### QUOTED PASSAGE
____________

Cricket Web Staff Member
bryce said:
i'm sure George Lohmann wasn't too bad either but we don't hear an awful lot about him except when it comes to statistics
That's because he was a very typical bowler of the period - who would very probably have done not much on 20th-century pitches (certainly post-1930 ones).
Barnes was a totally different case.
 

Richard

Cricket Web Staff Member
tooextracool said:
and he had the conditions to help him do that. its extremely hard to say that someone would still have been able to bowl well if he didnt have the conditions to help him, and certainly we know off many bowlers who can be lethal when the conditions help them and yet go to become mediocre when they dont.
We have indeed - we also have plenty of evidence that Barnes could do stuff with the ball that we've never seen anyone else do, at his time or after it.
 

Richard

Cricket Web Staff Member
marc71178 said:
Yes, but the game was not professional, both in terms of attitudes of the players and the proliferation of amateurs.
Certainly it only became a majority-professional sport at the very end of the 19th-century.
Nonetheless there were professionals around well before then and certainly cricket was played in a comparable manner to today in the early 19th-century. So it is purely-and-simply incorrect to say that cricket's embryonic stages were any time in the 20th-century.
 

C_C

International Captain
Richard said:
You really don't know your history, do you?
Professional cricket started in the 1850s\60s at the absolute latest.
I would like you to read the book " A social history of English Cricket" by Derek Birley and then tell me if i know my cricketing history or not.

Cricketers didnt turn professional - payment AND attitude-wise, until the late 1950s/early 1960s.
 

marc71178

Eyes not spreadsheets
Richard said:
You really don't know your history, do you?
Professional cricket started in the 1850s\60s at the absolute latest.

No, professionals in Cricket started at that time.

Cricket was far from professional back then.
 

Richard

Cricket Web Staff Member
I know - it only became a professional-majority sport in the late 19th-century.
Nonetheless the thing in the 1800s was comparable to an embryo; in the 1900s (The Golden Age) it was much more comparable to teenage years.
 

Richard

Cricket Web Staff Member
C_C said:
I would like you to read the book " A social history of English Cricket" by Derek Birley and then tell me if i know my cricketing history or not.

____________

### DATA BLOCK
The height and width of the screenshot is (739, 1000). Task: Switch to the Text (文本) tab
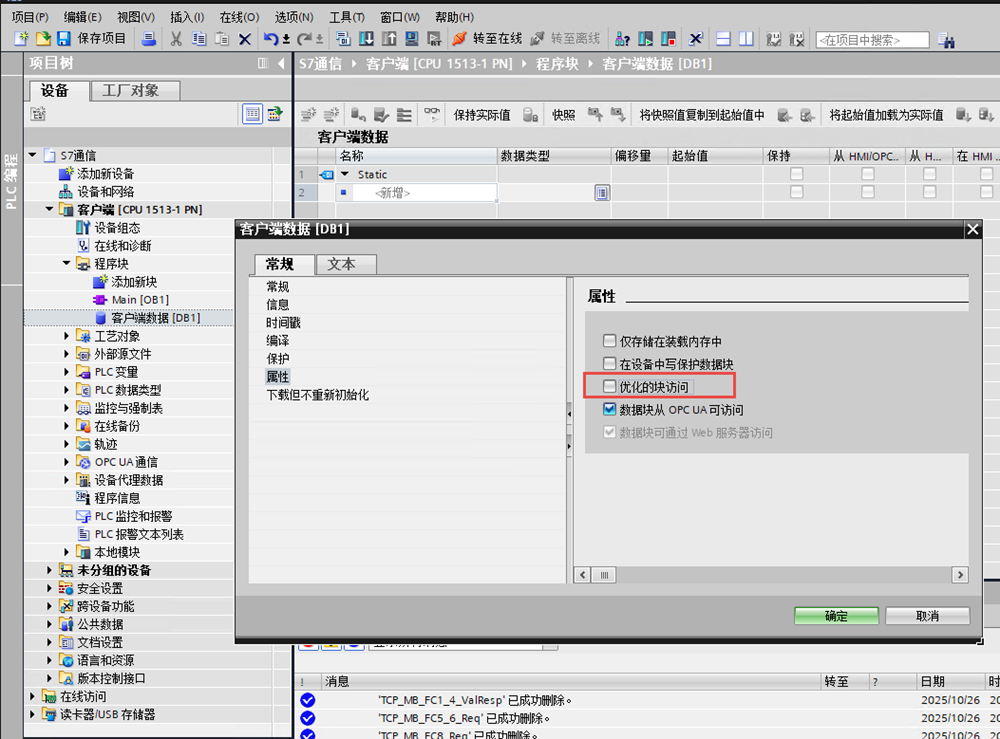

____________

Rewrite the cricket forum thread from "Nonetheless there were" through "late 1950s/early 1960s.", replacing "embryonic" with "formative".

### FINISHED EXERCISE
Nonetheless there were professionals around well before then and certainly cricket was played in a comparable manner to today in the early 19th-century. So it is purely-and-simply incorrect to say that cricket's formative stages were any time in the 20th-century.
 

C_C

International Captain
Richard said:
You really don't know your history, do you?
Professional cricket started in the 1850s\60s at the absolute latest.
I would like you to read the book " A social history of English Cricket" by Derek Birley and then tell me if i know my cricketing history or not.

Cricketers didnt turn professional - payment AND attitude-wise, until the late 1950s/early 1960s.